El proyecto deportivo de River Plate bajo la presidencia de Stefano Di Carlo dio un giro internacional definitivo, luego que el club de Núñez oficializara la contratación de Pablo Longoria como su nuevo director deportivo.
El asturiano, de 39 años, llega tras un extenso ciclo en el Olympique de Marsella, donde ejerció como presidente y director técnico, transformando la estructura del gigante francés.
La llegada de Longoria impacta directamente en el futuro de los futbolistas chilenos. En el pasado, fue la pieza clave que convenció a Alexis Sánchez de fichar por el Marsella en 2022, periodo en el que el tocopillano anotó 18 goles y recuperó su estatus de figura en Europa. Y ahora se convertirá en el hombre que decida el destino de Paulo Díaz, referente de la zaga “millonaria”, que no pasa por su mejor momento.

Reestructuración total en el Monumental
La incorporación del español responde a la necesidad de profesionalizar el área de captación y transferencias de River Plate. Con la salida de Enzo Francescoli de las funciones operativas principales, Longoria tendrá el control total sobre las renovaciones de contrato y la búsqueda de refuerzos en el mercado sudamericano y europeo.
Uno de sus primeros desafíos será gestionar la continuidad de los pilares del plantel, entre ellos, Paulo Díaz. El defensor chileno, que esta temporada ha visto disminuir dramáticamente sus minutos, deberá negociar sus próximos pasos bajo la supervisión de un hombre acostumbrado a los estándares de la Champions League y las grandes ligas del Viejo Continente.
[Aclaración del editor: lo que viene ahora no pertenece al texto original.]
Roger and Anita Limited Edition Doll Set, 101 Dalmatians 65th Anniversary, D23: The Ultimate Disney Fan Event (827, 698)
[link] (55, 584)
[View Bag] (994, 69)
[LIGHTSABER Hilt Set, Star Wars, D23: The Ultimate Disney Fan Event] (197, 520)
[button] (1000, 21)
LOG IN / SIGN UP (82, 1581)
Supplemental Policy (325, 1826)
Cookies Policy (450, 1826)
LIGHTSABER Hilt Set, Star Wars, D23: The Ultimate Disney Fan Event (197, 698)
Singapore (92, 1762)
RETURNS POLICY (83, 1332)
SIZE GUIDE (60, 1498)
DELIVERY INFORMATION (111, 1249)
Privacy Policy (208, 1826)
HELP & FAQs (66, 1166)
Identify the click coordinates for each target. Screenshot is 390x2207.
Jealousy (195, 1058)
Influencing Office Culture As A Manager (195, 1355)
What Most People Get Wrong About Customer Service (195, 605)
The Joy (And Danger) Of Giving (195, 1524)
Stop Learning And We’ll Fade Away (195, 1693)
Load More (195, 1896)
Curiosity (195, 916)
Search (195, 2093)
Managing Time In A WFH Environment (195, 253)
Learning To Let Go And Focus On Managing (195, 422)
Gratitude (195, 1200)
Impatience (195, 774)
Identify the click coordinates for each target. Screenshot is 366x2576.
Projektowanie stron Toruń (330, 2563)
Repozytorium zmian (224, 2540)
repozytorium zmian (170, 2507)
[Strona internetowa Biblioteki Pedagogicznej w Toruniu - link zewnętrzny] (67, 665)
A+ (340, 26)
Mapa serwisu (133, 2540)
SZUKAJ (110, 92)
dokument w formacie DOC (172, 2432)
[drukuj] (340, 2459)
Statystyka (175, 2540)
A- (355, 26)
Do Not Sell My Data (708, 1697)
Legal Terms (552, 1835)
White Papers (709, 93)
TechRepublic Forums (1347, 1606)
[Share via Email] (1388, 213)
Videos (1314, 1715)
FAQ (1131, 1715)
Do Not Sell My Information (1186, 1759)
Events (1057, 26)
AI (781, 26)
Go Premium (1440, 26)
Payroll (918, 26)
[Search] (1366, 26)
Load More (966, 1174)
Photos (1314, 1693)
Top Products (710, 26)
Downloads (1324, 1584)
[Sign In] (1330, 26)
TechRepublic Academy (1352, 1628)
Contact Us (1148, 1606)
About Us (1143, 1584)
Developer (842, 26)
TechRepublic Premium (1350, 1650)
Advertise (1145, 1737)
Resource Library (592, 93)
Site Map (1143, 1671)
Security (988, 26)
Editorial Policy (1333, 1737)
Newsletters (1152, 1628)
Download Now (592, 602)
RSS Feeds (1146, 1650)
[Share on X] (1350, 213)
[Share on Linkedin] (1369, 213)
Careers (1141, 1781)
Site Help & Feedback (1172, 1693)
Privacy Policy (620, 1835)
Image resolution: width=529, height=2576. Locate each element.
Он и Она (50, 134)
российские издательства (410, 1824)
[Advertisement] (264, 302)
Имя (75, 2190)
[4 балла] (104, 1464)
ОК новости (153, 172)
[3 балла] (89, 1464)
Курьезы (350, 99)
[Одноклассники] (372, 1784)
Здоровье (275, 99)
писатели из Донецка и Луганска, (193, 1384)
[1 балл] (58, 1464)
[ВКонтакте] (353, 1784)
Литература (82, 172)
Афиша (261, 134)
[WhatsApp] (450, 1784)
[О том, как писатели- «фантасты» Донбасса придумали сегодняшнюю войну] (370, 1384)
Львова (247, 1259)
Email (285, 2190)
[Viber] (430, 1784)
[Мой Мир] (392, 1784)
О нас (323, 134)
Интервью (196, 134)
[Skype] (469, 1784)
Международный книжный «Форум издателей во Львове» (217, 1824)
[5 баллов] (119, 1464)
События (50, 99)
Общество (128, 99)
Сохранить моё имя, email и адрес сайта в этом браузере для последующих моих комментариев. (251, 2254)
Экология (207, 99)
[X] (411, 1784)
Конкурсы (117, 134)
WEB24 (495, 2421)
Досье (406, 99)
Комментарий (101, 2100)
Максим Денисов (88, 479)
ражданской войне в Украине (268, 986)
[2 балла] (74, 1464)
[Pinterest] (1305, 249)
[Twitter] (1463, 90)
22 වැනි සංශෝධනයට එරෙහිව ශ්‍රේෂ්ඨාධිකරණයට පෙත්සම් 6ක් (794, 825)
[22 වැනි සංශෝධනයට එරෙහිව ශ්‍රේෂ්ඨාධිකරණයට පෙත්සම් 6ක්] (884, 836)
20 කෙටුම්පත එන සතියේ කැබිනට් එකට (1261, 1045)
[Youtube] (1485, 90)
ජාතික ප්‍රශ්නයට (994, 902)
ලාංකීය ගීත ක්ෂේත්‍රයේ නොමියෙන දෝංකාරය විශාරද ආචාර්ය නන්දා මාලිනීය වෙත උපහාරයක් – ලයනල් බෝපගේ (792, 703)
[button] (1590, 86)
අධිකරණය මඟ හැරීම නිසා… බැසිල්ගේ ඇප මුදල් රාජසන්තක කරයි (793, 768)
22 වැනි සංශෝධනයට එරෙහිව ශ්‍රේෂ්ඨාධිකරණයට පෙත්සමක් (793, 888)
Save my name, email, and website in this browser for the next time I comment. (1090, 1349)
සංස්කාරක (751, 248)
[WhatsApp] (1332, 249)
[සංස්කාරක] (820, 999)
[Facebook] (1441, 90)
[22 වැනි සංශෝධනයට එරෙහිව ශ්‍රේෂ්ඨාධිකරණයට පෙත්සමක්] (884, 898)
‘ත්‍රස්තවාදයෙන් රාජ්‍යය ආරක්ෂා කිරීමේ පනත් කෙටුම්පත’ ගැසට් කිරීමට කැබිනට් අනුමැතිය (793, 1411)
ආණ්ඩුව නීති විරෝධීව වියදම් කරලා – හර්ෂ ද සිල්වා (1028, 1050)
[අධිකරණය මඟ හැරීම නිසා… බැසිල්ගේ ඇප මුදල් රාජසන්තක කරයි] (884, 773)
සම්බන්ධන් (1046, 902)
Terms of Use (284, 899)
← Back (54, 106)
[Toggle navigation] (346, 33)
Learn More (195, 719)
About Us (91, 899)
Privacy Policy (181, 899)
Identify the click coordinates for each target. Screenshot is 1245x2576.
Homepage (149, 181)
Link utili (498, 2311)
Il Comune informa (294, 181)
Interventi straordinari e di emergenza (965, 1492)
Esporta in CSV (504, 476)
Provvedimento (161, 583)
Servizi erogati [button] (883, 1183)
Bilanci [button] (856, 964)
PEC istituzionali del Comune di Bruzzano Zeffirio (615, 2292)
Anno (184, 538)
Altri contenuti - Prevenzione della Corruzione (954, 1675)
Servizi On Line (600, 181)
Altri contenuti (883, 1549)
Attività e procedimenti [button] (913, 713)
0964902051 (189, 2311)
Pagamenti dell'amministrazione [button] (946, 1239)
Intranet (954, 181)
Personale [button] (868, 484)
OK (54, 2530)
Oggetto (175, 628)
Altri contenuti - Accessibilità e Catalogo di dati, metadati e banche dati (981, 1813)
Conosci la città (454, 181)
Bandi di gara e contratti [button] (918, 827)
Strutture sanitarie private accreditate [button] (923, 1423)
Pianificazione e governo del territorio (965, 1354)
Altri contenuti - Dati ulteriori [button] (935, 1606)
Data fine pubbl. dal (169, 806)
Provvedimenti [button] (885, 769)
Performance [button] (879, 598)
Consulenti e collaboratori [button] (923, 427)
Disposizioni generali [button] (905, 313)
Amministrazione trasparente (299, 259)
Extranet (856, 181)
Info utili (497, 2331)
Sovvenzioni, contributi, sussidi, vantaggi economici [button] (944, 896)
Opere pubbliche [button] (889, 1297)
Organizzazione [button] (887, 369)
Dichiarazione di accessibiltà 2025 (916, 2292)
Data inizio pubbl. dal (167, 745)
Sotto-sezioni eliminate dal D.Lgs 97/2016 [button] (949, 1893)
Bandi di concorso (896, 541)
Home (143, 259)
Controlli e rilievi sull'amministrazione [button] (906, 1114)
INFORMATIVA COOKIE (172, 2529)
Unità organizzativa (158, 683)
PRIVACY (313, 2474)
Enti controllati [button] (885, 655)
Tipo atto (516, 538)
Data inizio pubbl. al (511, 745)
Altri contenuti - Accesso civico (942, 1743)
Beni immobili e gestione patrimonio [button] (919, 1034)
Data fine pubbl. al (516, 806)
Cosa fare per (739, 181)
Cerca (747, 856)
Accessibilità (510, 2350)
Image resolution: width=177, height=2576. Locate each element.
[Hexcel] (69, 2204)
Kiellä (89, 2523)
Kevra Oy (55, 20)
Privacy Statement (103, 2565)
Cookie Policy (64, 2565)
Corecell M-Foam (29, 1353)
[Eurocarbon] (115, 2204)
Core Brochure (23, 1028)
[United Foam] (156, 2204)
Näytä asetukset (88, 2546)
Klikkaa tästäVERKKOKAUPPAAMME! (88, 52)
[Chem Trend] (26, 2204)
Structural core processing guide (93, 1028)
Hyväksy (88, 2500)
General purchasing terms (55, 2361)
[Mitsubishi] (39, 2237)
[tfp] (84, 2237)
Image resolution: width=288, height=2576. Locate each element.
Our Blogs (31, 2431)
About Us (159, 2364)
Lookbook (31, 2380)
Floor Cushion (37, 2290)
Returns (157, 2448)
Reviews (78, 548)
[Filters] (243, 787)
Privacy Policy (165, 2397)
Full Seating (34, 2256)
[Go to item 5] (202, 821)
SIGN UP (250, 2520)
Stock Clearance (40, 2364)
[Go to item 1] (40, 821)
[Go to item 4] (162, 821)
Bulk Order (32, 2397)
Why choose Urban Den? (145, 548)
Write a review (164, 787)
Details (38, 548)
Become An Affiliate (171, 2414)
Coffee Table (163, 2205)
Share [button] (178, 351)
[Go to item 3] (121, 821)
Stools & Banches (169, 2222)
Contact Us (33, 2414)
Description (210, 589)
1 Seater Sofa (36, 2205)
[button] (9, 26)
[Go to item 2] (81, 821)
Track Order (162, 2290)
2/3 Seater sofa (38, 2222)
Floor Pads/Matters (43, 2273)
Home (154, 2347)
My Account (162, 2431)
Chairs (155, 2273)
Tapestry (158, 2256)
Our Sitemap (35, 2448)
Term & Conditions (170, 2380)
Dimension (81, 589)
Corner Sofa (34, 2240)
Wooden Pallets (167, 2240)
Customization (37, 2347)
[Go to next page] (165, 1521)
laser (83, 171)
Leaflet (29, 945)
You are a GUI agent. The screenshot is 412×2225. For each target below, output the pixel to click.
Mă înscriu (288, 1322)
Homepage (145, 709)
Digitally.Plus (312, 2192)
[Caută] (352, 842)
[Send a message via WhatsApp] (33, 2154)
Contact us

El “último gran Alexis”, bajo la mano de Longoria
El vínculo de Pablo Longoria con los futbolistas nacionales no es nuevo. Además de su estrecha relación con Alexis Sánchez, el directivo siempre ha manifestado una alta valoración por la competitividad del jugador chileno.
Esa visión técnica fue fundamental para que el goleador histórico de La Roja liderara el ataque del equipo de la Costa Azul hace cuatro temporadas. En su única campaña en Francia, el Maravilla registró 18 goles y 3 asistencias, cifras que nunca más pudo repetir.
Con este movimiento, River Plate busca replicar los modelos de gestión europeos para regresar a los primeros planos de Argentina y Sudamérica (no clasificó a Copa Libertadores y este año solo jugará la Sudamericana). La experiencia del español en clubes como Valencia, Juventus y Sassuolo representa una apuesta inédita para buscarlo.